◆ Available data:

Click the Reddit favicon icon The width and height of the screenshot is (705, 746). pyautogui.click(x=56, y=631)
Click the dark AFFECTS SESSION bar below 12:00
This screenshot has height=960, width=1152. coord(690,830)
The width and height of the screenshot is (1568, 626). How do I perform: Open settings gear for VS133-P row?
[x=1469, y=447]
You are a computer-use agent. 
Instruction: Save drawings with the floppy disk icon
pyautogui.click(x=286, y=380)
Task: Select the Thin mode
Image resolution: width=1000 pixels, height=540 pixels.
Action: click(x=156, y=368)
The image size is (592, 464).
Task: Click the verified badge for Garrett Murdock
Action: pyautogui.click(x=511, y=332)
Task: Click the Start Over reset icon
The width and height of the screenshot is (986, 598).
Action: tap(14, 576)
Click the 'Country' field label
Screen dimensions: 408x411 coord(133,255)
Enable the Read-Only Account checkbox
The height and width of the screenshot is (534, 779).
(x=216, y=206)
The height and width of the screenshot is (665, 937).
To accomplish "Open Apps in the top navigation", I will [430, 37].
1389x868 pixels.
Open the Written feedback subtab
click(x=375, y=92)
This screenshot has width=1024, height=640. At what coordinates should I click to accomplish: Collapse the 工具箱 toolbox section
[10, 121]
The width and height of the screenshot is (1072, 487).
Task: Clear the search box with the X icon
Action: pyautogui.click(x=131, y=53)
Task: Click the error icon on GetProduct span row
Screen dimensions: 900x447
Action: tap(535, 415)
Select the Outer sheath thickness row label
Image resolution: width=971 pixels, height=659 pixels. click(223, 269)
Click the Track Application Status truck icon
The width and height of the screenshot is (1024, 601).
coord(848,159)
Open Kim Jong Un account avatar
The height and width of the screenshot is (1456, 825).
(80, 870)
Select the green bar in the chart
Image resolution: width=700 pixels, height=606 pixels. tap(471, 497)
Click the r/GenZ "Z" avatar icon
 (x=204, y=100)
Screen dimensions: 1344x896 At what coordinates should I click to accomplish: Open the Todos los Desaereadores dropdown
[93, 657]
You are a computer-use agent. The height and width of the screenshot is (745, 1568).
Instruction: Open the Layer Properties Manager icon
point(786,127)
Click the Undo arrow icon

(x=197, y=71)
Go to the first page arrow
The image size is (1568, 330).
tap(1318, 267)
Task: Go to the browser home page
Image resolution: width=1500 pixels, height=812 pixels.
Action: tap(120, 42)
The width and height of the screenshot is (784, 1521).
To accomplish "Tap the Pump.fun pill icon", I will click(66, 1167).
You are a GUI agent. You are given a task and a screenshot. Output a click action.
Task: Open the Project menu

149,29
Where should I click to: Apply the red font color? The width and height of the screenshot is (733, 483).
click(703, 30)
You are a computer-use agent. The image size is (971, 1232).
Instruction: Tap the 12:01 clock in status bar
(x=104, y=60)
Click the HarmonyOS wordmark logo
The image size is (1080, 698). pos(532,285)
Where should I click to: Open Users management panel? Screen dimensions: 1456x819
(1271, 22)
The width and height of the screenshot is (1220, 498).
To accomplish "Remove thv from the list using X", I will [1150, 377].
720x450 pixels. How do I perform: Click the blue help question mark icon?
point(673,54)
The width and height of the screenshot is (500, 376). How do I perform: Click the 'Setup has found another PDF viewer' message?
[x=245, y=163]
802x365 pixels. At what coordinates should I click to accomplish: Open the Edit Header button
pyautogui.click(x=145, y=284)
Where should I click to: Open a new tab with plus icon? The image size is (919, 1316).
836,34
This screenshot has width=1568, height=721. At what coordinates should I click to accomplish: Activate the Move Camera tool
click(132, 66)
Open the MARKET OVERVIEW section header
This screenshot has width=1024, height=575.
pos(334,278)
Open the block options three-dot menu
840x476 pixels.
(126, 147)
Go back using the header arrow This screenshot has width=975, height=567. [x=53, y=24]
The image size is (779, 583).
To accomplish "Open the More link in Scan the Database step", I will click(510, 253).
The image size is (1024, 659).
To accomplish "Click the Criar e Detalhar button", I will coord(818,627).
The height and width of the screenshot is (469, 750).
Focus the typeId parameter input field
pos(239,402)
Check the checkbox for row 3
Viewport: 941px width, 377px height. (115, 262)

◆ Problem statement:
Determine how many lines of the data above contain the string "agent", and give the result with nothing else.

◆ Solution to this task:
4